Instructions to follow:
Every entry below is to be copied exactly, apart from any picture it holds.

»»

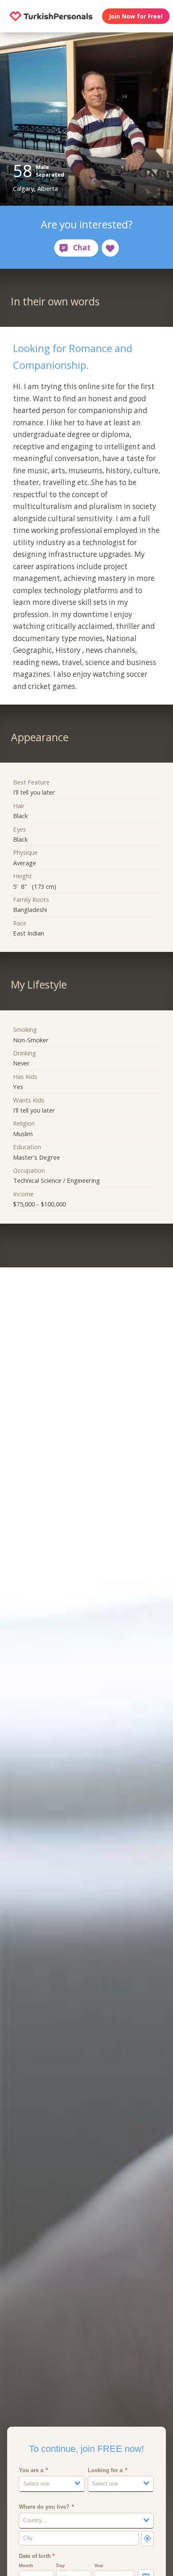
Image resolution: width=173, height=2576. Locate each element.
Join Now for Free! (136, 16)
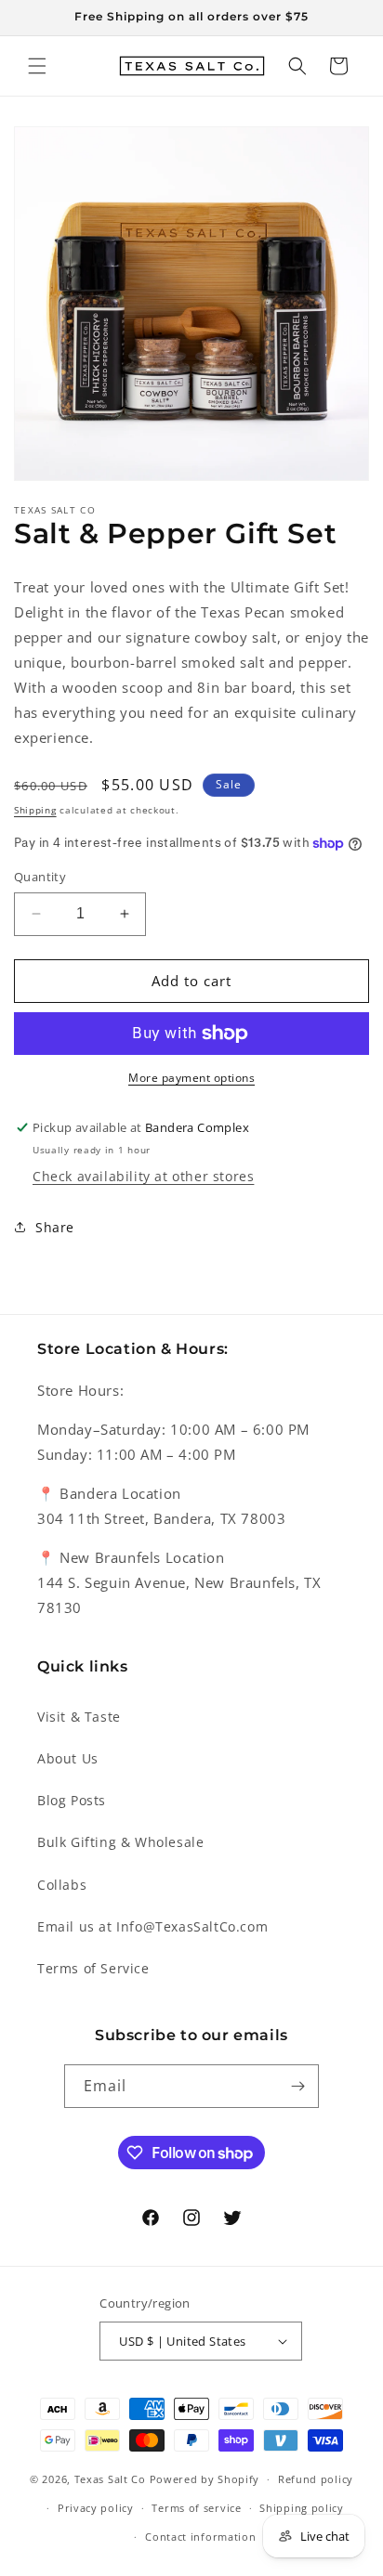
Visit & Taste (79, 1716)
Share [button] (54, 1227)
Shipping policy (301, 2508)
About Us (68, 1758)
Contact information (200, 2536)
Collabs (61, 1884)
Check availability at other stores (143, 1176)
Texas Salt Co (110, 2479)
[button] (37, 66)
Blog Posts (71, 1800)
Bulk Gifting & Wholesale (120, 1842)
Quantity (40, 876)
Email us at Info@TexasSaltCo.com (152, 1926)
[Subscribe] (297, 2086)
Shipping (35, 809)
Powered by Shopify (205, 2479)
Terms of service (196, 2508)
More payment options (191, 1078)
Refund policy (315, 2479)
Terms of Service (93, 1968)
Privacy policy (96, 2508)
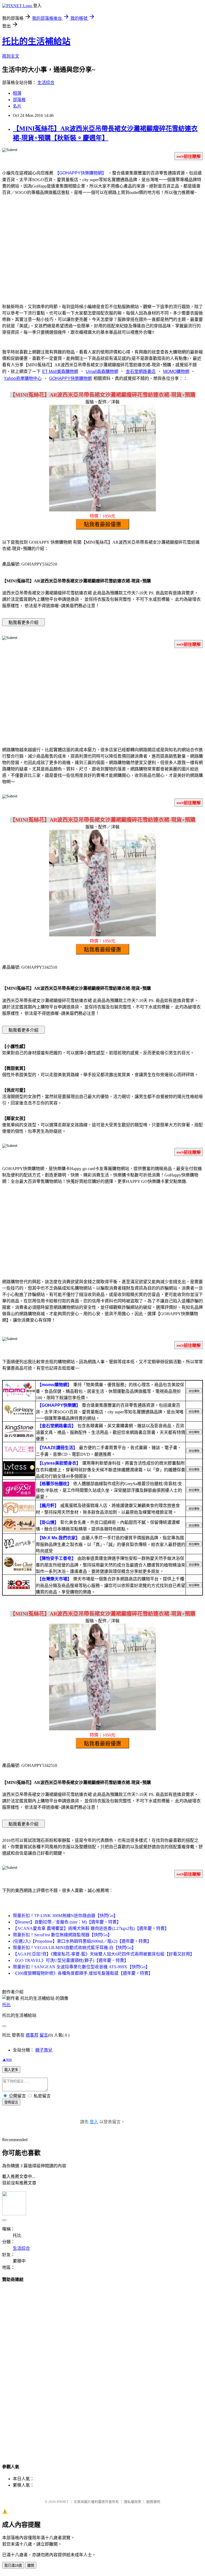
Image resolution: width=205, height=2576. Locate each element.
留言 (44, 2035)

««

Answer box:
Image resolution: width=173, height=2576. Locate each element.
Join Now for Free! (136, 16)
Visit & Taste (79, 1716)
Share [button] (54, 1227)
Shipping policy (301, 2508)
About Us (68, 1758)
Contact information (200, 2536)
Collabs (61, 1884)
Check availability at other stores (143, 1176)
Texas Salt Co (110, 2479)
[button] (37, 66)
Blog Posts (71, 1800)
Bulk Gifting & Wholesale (120, 1842)
Quantity (40, 876)
Email us at Info@TexasSaltCo.com (152, 1926)
[Subscribe] (297, 2086)
Shipping (35, 809)
Powered by Shopify (205, 2479)
Terms of service (196, 2508)
More payment options (191, 1078)
Refund policy (315, 2479)
Terms of Service (93, 1968)
Privacy policy (96, 2508)
Image resolution: width=205, height=2576. Locate each element.
留言 (44, 2035)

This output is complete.